PROMPT: Report all lines below with the word "agent".
INFORMATION SHOWN START
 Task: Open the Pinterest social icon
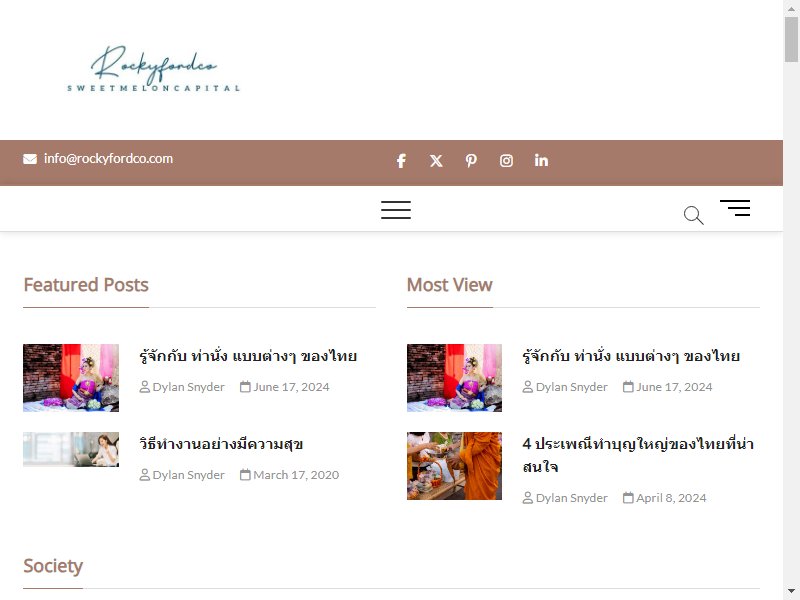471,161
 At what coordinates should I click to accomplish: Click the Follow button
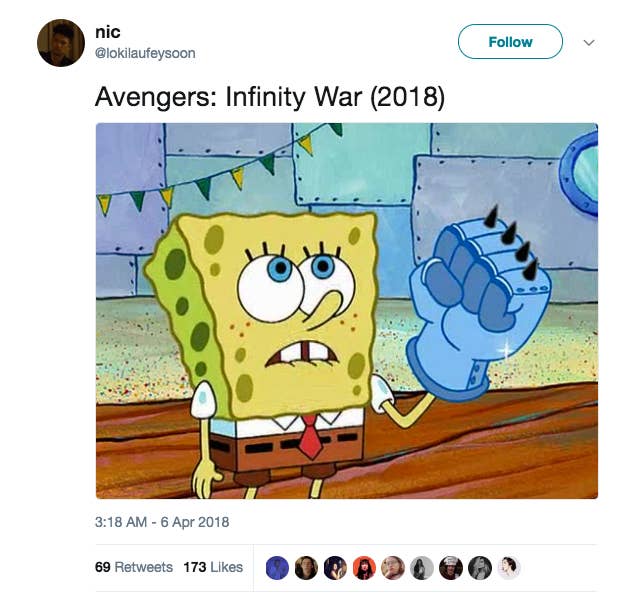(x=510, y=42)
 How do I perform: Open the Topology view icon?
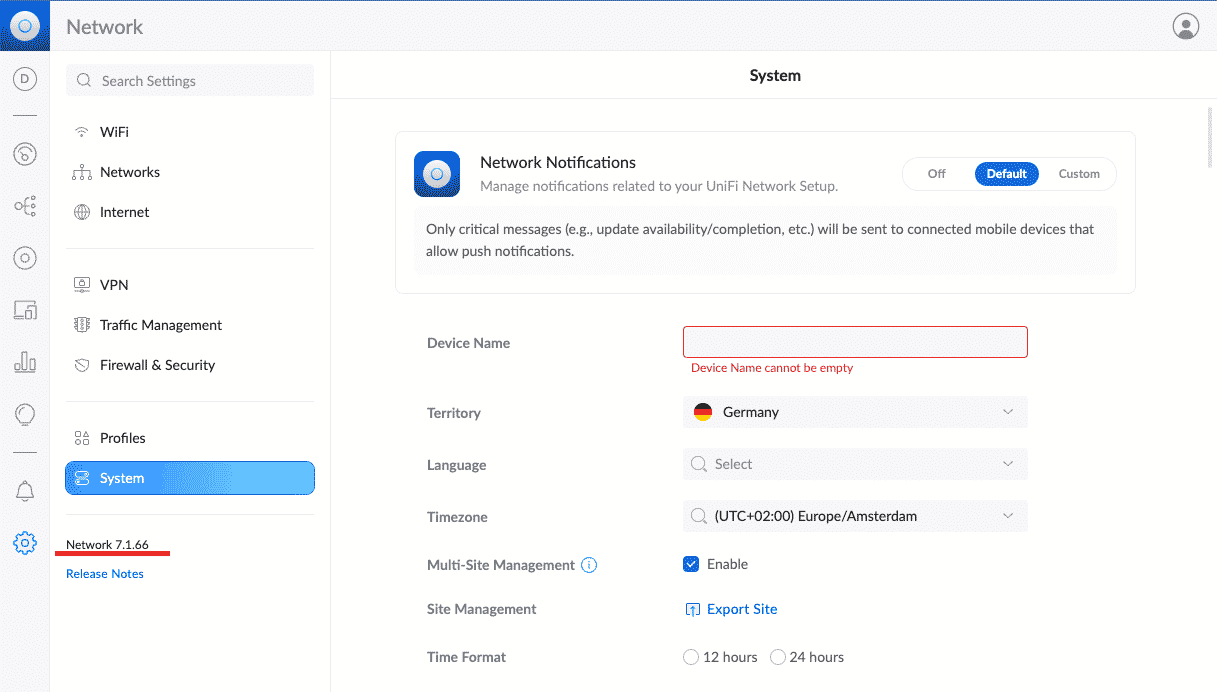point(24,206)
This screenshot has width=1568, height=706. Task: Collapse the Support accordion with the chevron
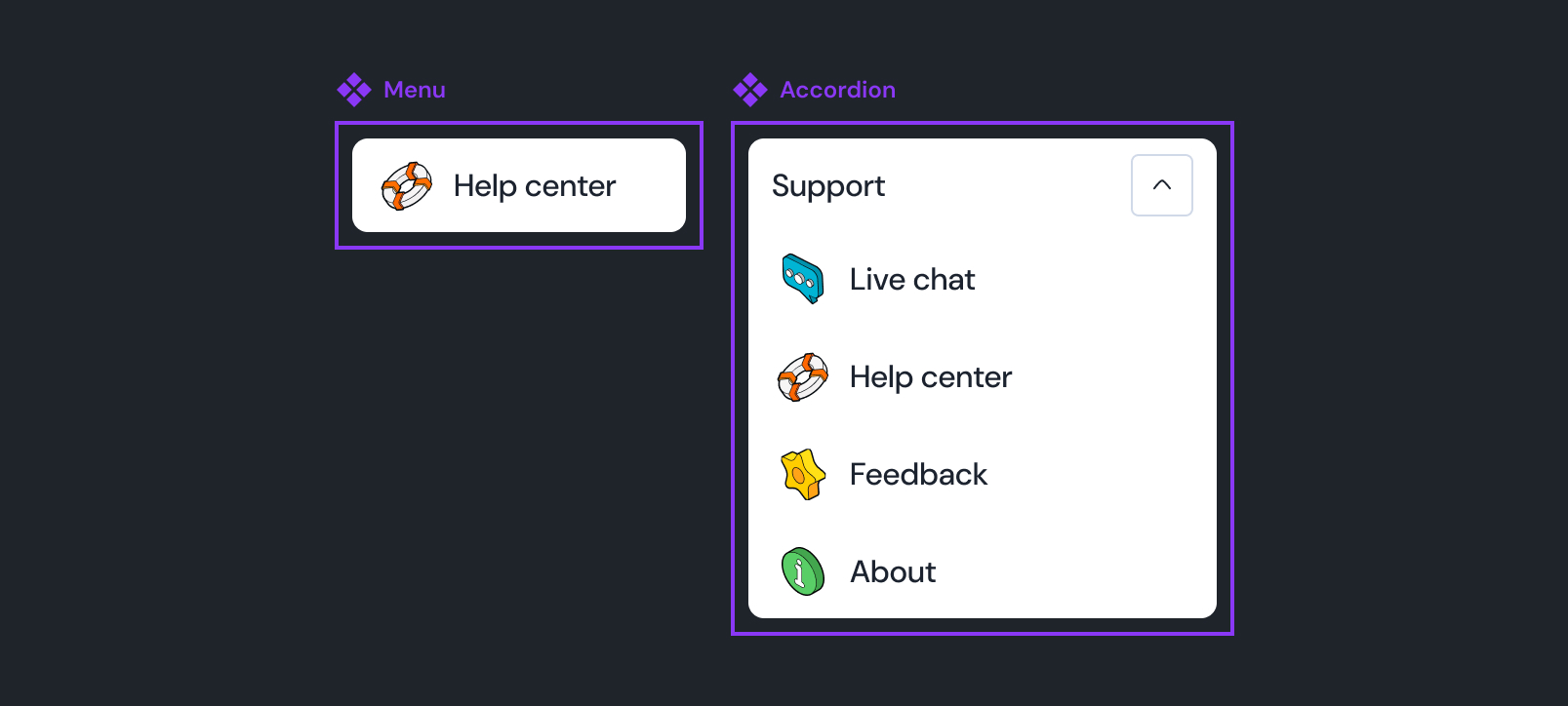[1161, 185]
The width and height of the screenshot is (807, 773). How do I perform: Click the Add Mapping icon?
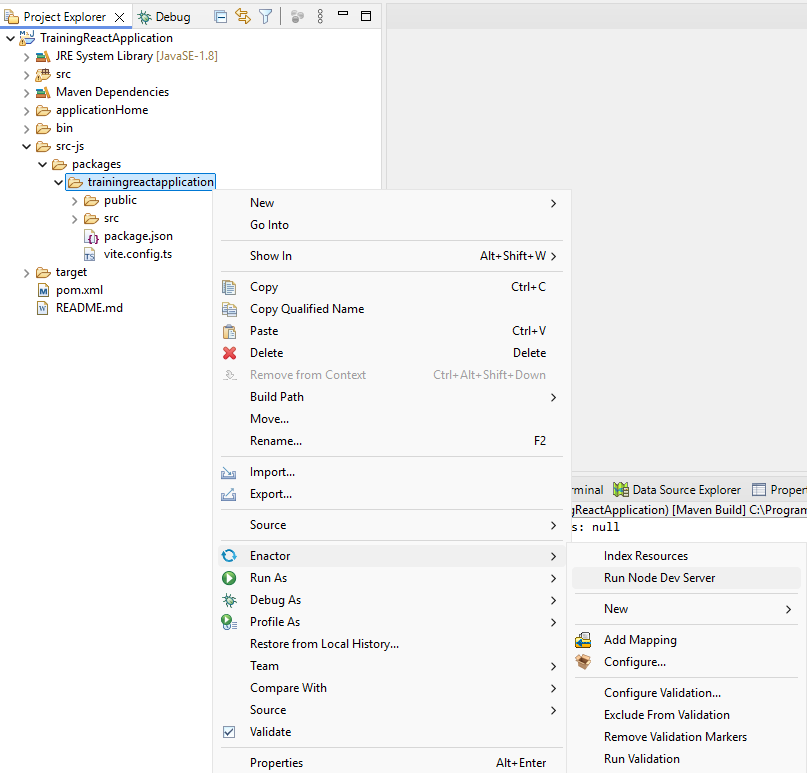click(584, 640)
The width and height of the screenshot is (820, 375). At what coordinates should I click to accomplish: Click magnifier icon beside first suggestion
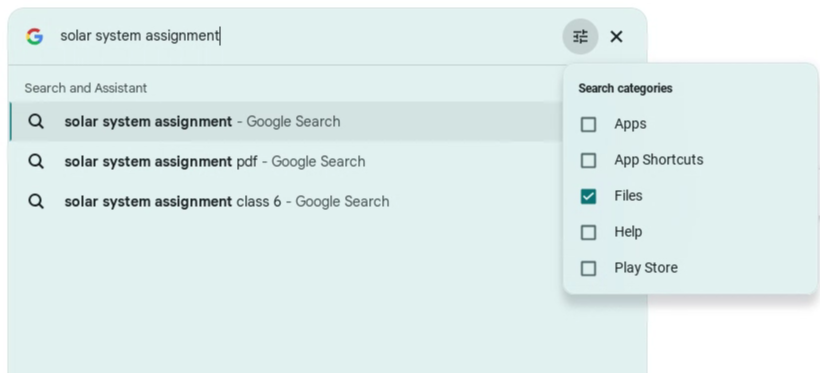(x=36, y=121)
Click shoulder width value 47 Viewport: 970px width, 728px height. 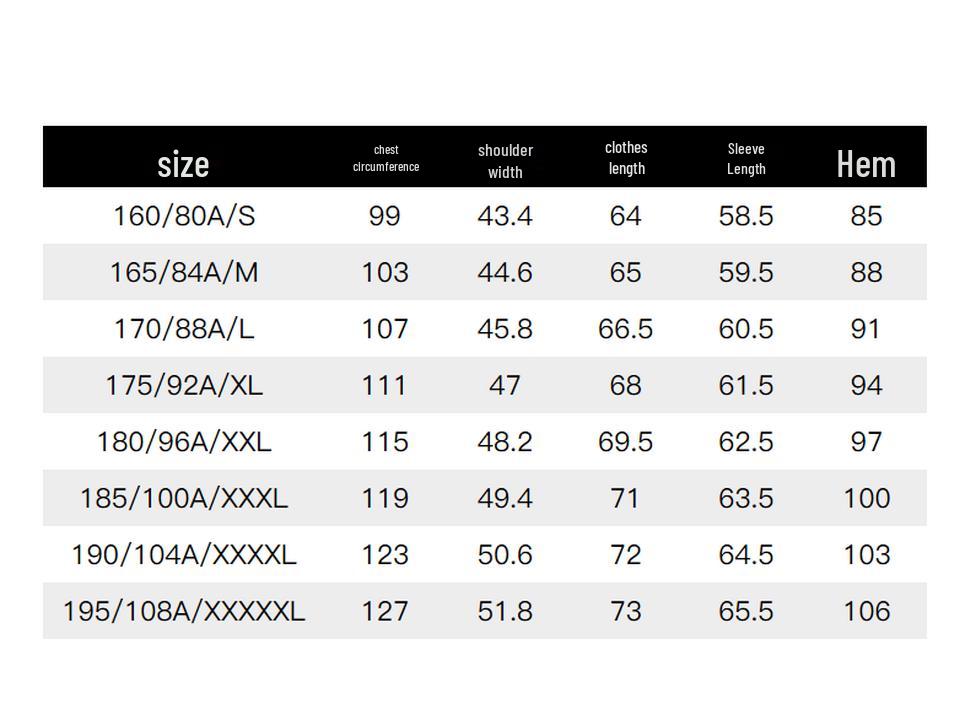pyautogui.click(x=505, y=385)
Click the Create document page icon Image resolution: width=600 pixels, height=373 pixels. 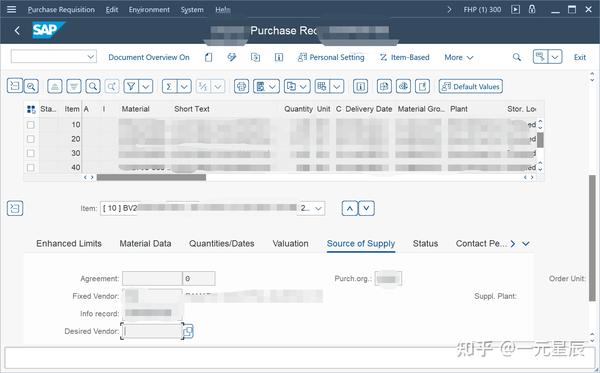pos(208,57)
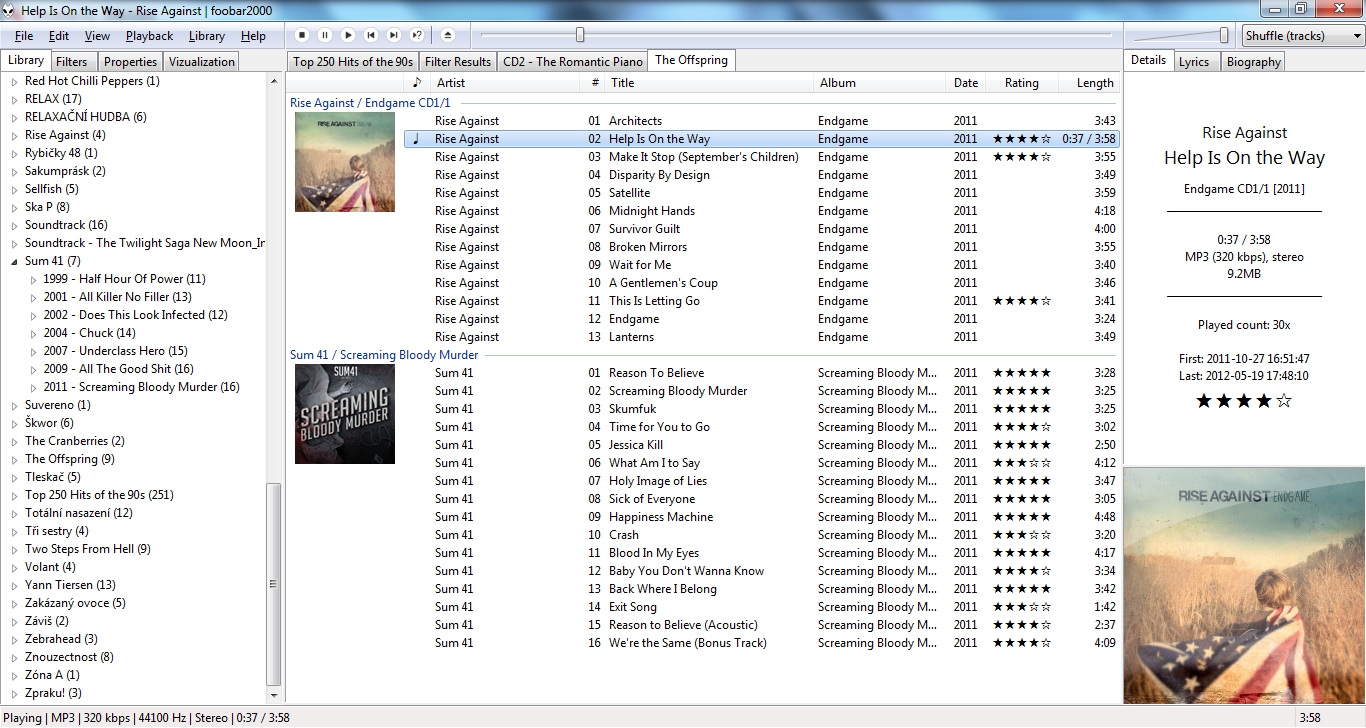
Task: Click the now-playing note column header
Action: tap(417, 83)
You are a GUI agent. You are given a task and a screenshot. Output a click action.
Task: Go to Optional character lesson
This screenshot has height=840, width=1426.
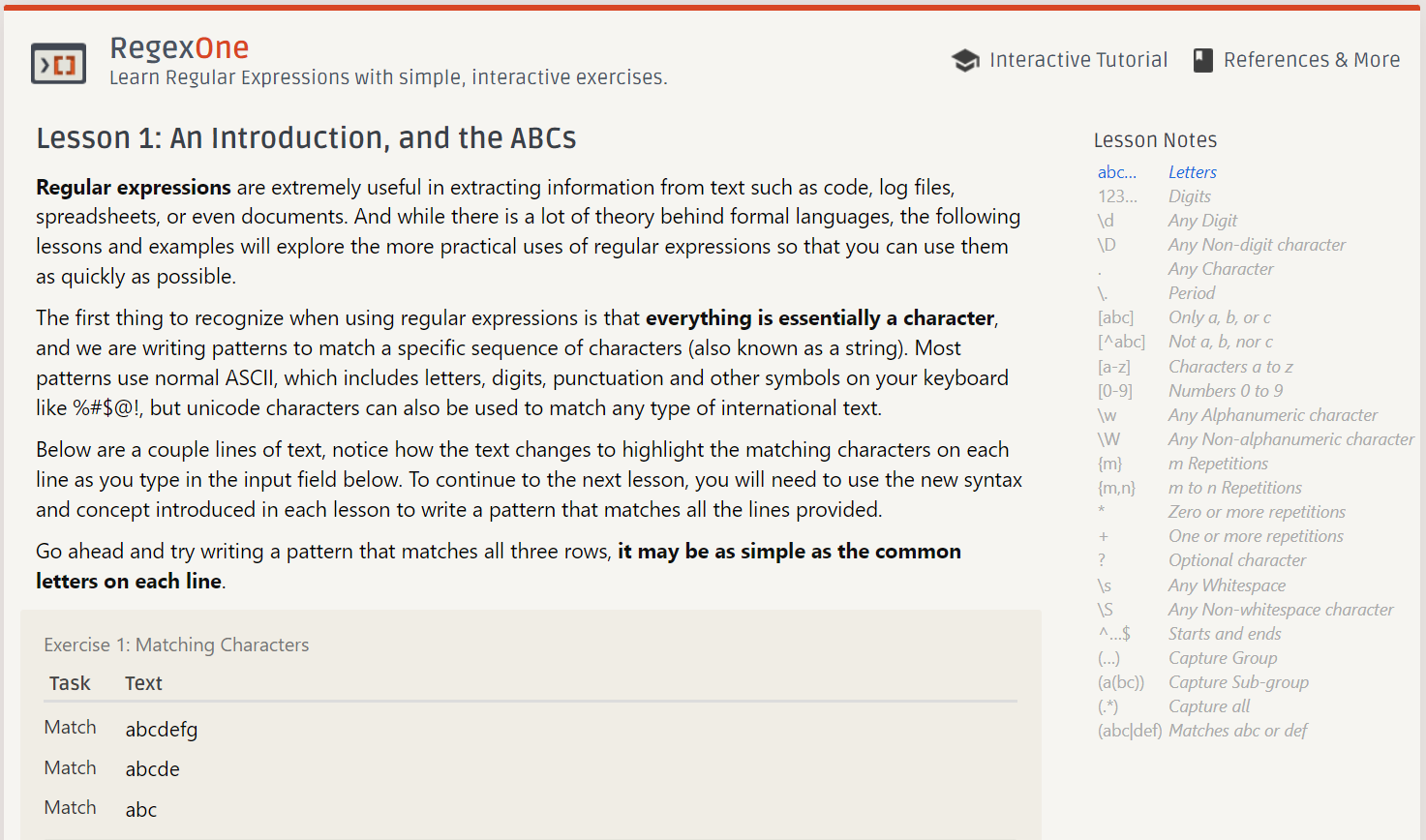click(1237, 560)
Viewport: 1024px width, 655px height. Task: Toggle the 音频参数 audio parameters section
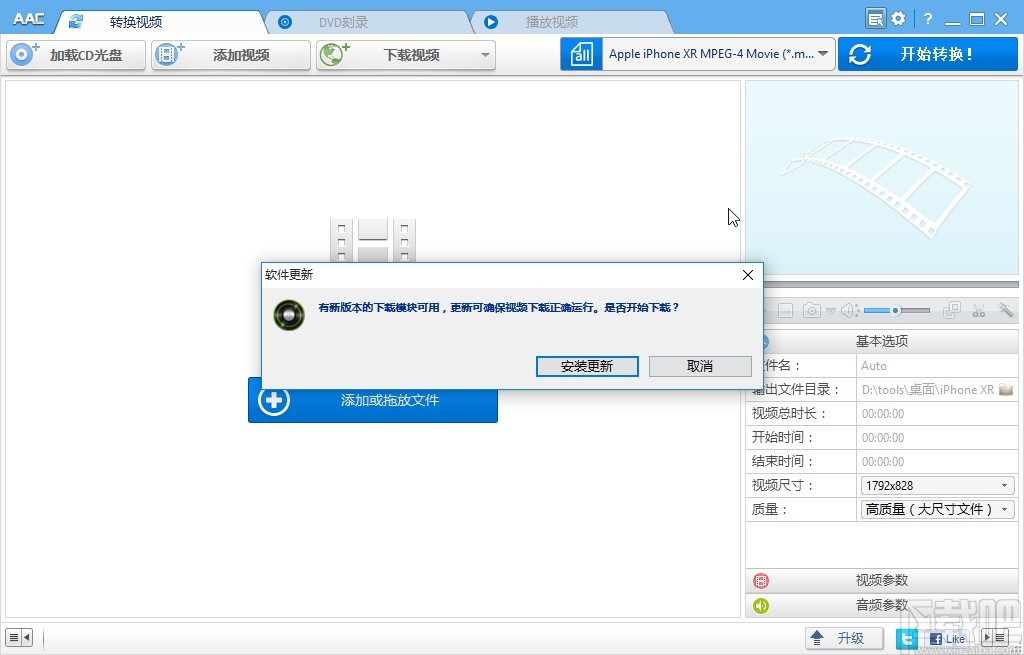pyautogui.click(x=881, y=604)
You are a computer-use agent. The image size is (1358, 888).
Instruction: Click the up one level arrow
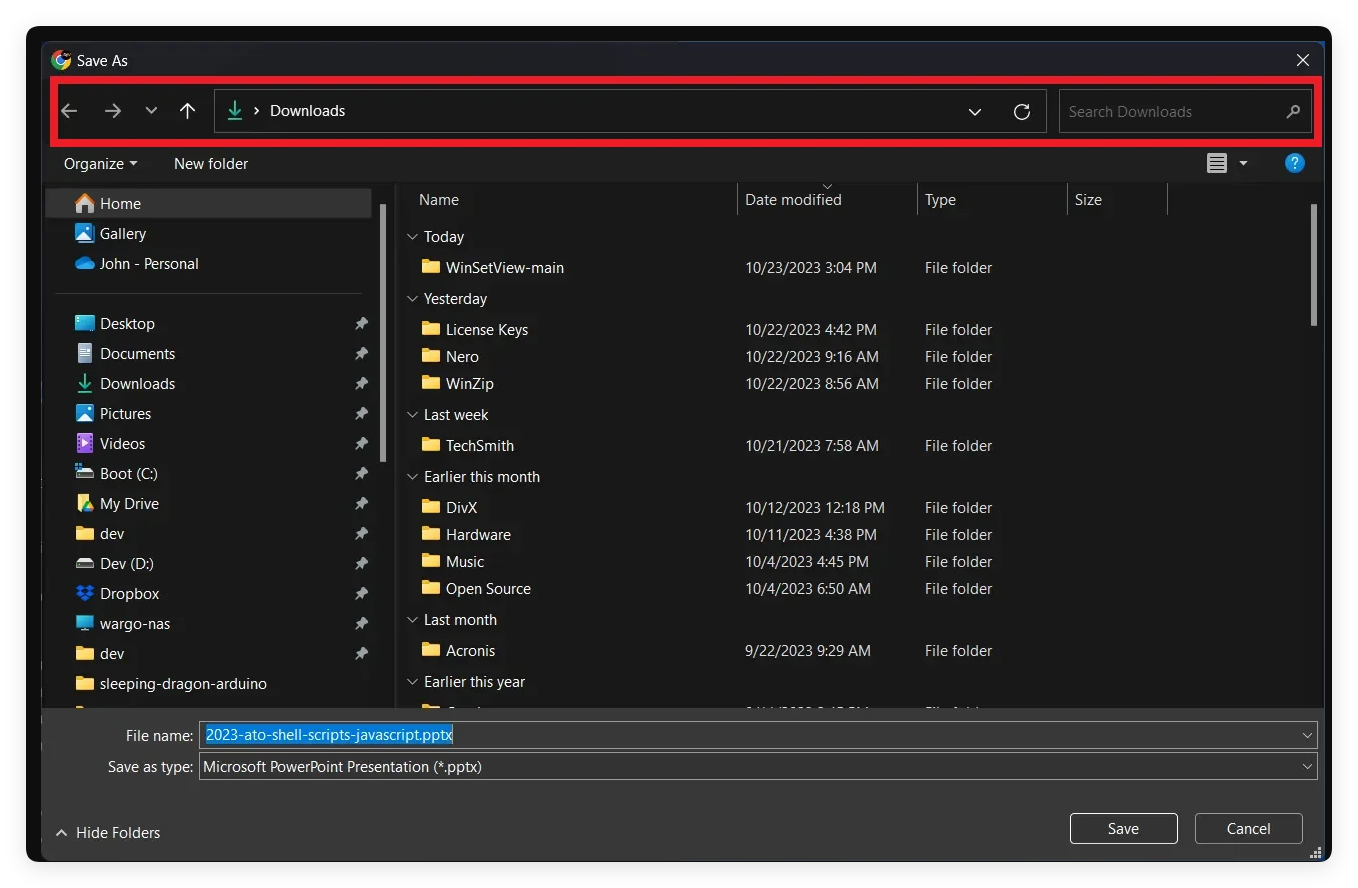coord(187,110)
INFORMATION SHOWN END
TASK OUTPUT:
You are a GUI agent. You are given a task and a screenshot. Output a click action.
You are a computer-use agent. The image size is (1358, 888).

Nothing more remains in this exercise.